### Problem details:
Once you have read the records, output them exactly.

---- Source information

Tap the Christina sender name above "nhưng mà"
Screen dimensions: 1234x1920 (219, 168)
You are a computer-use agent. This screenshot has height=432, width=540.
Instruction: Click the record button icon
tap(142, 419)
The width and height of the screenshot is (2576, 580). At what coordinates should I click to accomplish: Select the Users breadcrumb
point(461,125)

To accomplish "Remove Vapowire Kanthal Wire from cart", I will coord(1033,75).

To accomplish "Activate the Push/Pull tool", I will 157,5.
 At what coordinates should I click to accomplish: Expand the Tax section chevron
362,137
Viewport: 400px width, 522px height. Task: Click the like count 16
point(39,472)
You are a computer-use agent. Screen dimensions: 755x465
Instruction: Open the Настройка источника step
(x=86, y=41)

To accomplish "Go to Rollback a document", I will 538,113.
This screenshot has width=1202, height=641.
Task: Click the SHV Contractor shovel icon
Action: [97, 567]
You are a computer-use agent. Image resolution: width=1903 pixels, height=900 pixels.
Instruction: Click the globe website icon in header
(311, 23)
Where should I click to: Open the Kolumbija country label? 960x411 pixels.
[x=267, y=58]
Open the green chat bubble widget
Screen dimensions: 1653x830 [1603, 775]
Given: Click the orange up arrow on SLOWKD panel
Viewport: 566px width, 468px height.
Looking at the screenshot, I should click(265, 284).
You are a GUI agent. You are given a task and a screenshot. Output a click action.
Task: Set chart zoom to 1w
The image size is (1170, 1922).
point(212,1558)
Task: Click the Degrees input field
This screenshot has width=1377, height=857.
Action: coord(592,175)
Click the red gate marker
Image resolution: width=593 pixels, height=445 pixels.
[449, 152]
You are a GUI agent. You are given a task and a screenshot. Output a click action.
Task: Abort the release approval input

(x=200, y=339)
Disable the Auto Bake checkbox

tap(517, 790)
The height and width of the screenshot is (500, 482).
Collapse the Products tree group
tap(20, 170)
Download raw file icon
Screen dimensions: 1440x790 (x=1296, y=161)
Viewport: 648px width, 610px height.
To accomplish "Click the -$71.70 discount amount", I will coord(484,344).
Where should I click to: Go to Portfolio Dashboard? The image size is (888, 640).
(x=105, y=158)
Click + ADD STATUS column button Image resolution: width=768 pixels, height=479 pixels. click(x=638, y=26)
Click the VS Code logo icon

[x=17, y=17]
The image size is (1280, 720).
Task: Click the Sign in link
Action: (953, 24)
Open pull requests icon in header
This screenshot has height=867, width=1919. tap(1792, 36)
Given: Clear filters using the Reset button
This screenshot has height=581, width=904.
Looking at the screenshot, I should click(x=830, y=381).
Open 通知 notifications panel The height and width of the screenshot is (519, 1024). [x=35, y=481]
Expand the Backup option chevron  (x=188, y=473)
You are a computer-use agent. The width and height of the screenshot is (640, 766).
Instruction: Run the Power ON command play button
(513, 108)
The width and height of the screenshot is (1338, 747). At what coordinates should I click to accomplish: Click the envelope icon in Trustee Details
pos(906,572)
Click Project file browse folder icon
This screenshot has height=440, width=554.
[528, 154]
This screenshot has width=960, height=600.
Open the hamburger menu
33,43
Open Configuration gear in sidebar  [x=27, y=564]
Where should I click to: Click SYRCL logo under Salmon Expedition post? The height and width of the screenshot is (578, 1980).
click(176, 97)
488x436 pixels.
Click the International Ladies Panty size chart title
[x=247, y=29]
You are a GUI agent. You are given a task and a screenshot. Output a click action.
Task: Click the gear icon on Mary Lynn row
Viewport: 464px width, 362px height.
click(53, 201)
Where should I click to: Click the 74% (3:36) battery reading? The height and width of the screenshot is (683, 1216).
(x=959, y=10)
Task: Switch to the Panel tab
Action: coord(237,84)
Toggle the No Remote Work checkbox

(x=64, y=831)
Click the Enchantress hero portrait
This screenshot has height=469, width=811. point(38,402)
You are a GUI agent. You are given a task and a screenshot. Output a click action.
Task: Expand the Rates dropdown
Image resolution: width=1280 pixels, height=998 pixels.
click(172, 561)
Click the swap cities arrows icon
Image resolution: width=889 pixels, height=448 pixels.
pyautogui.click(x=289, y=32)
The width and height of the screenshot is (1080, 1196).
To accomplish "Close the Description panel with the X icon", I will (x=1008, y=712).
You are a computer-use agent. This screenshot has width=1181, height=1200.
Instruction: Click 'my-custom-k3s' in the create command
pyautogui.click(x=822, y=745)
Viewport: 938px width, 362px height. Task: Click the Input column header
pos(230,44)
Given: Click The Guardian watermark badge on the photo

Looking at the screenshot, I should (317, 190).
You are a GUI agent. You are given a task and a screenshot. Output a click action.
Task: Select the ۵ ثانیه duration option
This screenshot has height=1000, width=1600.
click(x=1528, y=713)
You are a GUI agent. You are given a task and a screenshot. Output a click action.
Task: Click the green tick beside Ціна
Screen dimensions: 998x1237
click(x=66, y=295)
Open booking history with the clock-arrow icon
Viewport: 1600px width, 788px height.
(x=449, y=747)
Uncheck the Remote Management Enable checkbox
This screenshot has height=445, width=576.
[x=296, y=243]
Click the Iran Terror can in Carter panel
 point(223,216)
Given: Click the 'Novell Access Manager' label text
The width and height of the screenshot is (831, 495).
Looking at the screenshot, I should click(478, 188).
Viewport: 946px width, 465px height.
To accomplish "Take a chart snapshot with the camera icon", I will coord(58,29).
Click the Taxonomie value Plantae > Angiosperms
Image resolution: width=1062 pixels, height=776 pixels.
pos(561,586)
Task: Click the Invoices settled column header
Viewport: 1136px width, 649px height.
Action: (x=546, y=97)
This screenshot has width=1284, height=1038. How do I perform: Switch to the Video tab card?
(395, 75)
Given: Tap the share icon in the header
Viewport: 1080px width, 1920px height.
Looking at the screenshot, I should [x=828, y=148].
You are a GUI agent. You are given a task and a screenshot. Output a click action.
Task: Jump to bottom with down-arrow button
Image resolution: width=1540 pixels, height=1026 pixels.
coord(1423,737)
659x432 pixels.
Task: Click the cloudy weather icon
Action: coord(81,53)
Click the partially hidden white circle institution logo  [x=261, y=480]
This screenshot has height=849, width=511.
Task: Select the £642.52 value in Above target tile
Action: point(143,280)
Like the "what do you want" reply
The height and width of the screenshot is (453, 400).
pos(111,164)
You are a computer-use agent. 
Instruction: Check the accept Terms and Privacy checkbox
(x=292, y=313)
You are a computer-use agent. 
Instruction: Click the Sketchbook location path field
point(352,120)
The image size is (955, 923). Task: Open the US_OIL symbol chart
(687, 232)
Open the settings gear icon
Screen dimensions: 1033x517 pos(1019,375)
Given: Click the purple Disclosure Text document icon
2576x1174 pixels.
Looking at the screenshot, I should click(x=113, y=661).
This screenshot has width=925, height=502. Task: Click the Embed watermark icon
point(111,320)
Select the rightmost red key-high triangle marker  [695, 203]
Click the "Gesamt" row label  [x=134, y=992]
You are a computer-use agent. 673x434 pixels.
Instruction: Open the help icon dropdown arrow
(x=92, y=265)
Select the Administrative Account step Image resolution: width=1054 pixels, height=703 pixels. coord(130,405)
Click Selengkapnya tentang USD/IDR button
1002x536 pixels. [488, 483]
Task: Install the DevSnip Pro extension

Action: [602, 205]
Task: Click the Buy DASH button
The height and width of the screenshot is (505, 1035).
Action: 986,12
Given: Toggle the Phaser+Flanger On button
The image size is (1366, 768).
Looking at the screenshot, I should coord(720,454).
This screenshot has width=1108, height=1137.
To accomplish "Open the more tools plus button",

--------

### Output:
Tap the Christina sender name above "nhưng mà"
Screen dimensions: 1234x1920 (219, 168)
You are a computer-use agent. This screenshot has height=432, width=540.
Instruction: Click the record button icon
tap(142, 419)
The width and height of the screenshot is (2576, 580). At what coordinates should I click to accomplish: Select the Users breadcrumb
point(461,125)

To accomplish "Remove Vapowire Kanthal Wire from cart", I will coord(1033,75).

To accomplish "Activate the Push/Pull tool", I will 157,5.
 At what coordinates should I click to accomplish: Expand the Tax section chevron
362,137
Viewport: 400px width, 522px height. Task: Click the like count 16
point(39,472)
You are a computer-use agent. Screen dimensions: 755x465
Instruction: Open the Настройка источника step
(x=86, y=41)

To accomplish "Go to Rollback a document", I will 538,113.
This screenshot has width=1202, height=641.
Task: Click the SHV Contractor shovel icon
Action: [97, 567]
You are a computer-use agent. Image resolution: width=1903 pixels, height=900 pixels.
Instruction: Click the globe website icon in header
(311, 23)
Where should I click to: Open the Kolumbija country label? 960x411 pixels.
[x=267, y=58]
Open the green chat bubble widget
Screen dimensions: 1653x830 [1603, 775]
Given: Click the orange up arrow on SLOWKD panel
Viewport: 566px width, 468px height.
Looking at the screenshot, I should click(265, 284).
You are a GUI agent. You are given a task and a screenshot. Output a click action.
Task: Set chart zoom to 1w
The image size is (1170, 1922).
point(212,1558)
Task: Click the Degrees input field
This screenshot has width=1377, height=857.
Action: coord(592,175)
Click the red gate marker
Image resolution: width=593 pixels, height=445 pixels.
[449, 152]
You are a GUI agent. You are given a task and a screenshot. Output a click action.
Task: Abort the release approval input

(x=200, y=339)
Disable the Auto Bake checkbox

tap(517, 790)
The height and width of the screenshot is (500, 482).
Collapse the Products tree group
tap(20, 170)
Download raw file icon
Screen dimensions: 1440x790 (x=1296, y=161)
Viewport: 648px width, 610px height.
To accomplish "Click the -$71.70 discount amount", I will coord(484,344).
Where should I click to: Go to Portfolio Dashboard? The image size is (888, 640).
(x=105, y=158)
Click + ADD STATUS column button Image resolution: width=768 pixels, height=479 pixels. click(x=638, y=26)
Click the VS Code logo icon

[x=17, y=17]
The image size is (1280, 720).
Task: Click the Sign in link
Action: (953, 24)
Open pull requests icon in header
This screenshot has height=867, width=1919. tap(1792, 36)
Given: Clear filters using the Reset button
This screenshot has height=581, width=904.
Looking at the screenshot, I should click(x=830, y=381).
Open 通知 notifications panel The height and width of the screenshot is (519, 1024). [x=35, y=481]
Expand the Backup option chevron  (x=188, y=473)
You are a computer-use agent. The width and height of the screenshot is (640, 766).
Instruction: Run the Power ON command play button
(513, 108)
The width and height of the screenshot is (1338, 747). At what coordinates should I click to accomplish: Click the envelope icon in Trustee Details
pos(906,572)
Click Project file browse folder icon
This screenshot has height=440, width=554.
[528, 154]
This screenshot has width=960, height=600.
Open the hamburger menu
33,43
Open Configuration gear in sidebar  [x=27, y=564]
Where should I click to: Click SYRCL logo under Salmon Expedition post? The height and width of the screenshot is (578, 1980).
click(176, 97)
488x436 pixels.
Click the International Ladies Panty size chart title
[x=247, y=29]
You are a GUI agent. You are given a task and a screenshot. Output a click action.
Task: Click the gear icon on Mary Lynn row
Viewport: 464px width, 362px height.
click(53, 201)
Where should I click to: Click the 74% (3:36) battery reading? The height and width of the screenshot is (683, 1216).
(x=959, y=10)
Task: Switch to the Panel tab
Action: coord(237,84)
Toggle the No Remote Work checkbox

(x=64, y=831)
Click the Enchantress hero portrait
This screenshot has height=469, width=811. point(38,402)
You are a GUI agent. You are given a task and a screenshot. Output a click action.
Task: Expand the Rates dropdown
Image resolution: width=1280 pixels, height=998 pixels.
click(172, 561)
Click the swap cities arrows icon
Image resolution: width=889 pixels, height=448 pixels.
pyautogui.click(x=289, y=32)
The width and height of the screenshot is (1080, 1196).
To accomplish "Close the Description panel with the X icon", I will (x=1008, y=712).
You are a computer-use agent. This screenshot has width=1181, height=1200.
Instruction: Click 'my-custom-k3s' in the create command
pyautogui.click(x=822, y=745)
Viewport: 938px width, 362px height. Task: Click the Input column header
pos(230,44)
Given: Click The Guardian watermark badge on the photo

Looking at the screenshot, I should (317, 190).
You are a GUI agent. You are given a task and a screenshot. Output a click action.
Task: Select the ۵ ثانیه duration option
This screenshot has height=1000, width=1600.
click(x=1528, y=713)
You are a GUI agent. You are given a task and a screenshot. Output a click action.
Task: Click the green tick beside Ціна
Screen dimensions: 998x1237
click(x=66, y=295)
Open booking history with the clock-arrow icon
Viewport: 1600px width, 788px height.
(x=449, y=747)
Uncheck the Remote Management Enable checkbox
This screenshot has height=445, width=576.
[x=296, y=243]
Click the Iran Terror can in Carter panel
 point(223,216)
Given: Click the 'Novell Access Manager' label text
The width and height of the screenshot is (831, 495).
Looking at the screenshot, I should click(478, 188).
Viewport: 946px width, 465px height.
To accomplish "Take a chart snapshot with the camera icon", I will coord(58,29).
Click the Taxonomie value Plantae > Angiosperms
Image resolution: width=1062 pixels, height=776 pixels.
pos(561,586)
Task: Click the Invoices settled column header
Viewport: 1136px width, 649px height.
Action: (x=546, y=97)
This screenshot has width=1284, height=1038. How do I perform: Switch to the Video tab card?
(395, 75)
Given: Tap the share icon in the header
Viewport: 1080px width, 1920px height.
Looking at the screenshot, I should [x=828, y=148].
You are a GUI agent. You are given a task and a screenshot. Output a click action.
Task: Jump to bottom with down-arrow button
Image resolution: width=1540 pixels, height=1026 pixels.
coord(1423,737)
659x432 pixels.
Task: Click the cloudy weather icon
Action: coord(81,53)
Click the partially hidden white circle institution logo  [x=261, y=480]
This screenshot has height=849, width=511.
Task: Select the £642.52 value in Above target tile
Action: point(143,280)
Like the "what do you want" reply
The height and width of the screenshot is (453, 400).
pos(111,164)
You are a computer-use agent. 
Instruction: Check the accept Terms and Privacy checkbox
(x=292, y=313)
You are a computer-use agent. 
Instruction: Click the Sketchbook location path field
point(352,120)
The image size is (955, 923). Task: Open the US_OIL symbol chart
(687, 232)
Open the settings gear icon
Screen dimensions: 1033x517 pos(1019,375)
Given: Click the purple Disclosure Text document icon
2576x1174 pixels.
Looking at the screenshot, I should click(x=113, y=661).
This screenshot has width=925, height=502. Task: Click the Embed watermark icon
point(111,320)
Select the rightmost red key-high triangle marker  [695, 203]
Click the "Gesamt" row label  [x=134, y=992]
You are a computer-use agent. 673x434 pixels.
Instruction: Open the help icon dropdown arrow
(x=92, y=265)
Select the Administrative Account step Image resolution: width=1054 pixels, height=703 pixels. coord(130,405)
Click Selengkapnya tentang USD/IDR button
1002x536 pixels. [488, 483]
Task: Install the DevSnip Pro extension

Action: [602, 205]
Task: Click the Buy DASH button
The height and width of the screenshot is (505, 1035).
Action: 986,12
Given: Toggle the Phaser+Flanger On button
The image size is (1366, 768).
Looking at the screenshot, I should coord(720,454).
This screenshot has width=1108, height=1137.
To accomplish "Open the more tools plus button",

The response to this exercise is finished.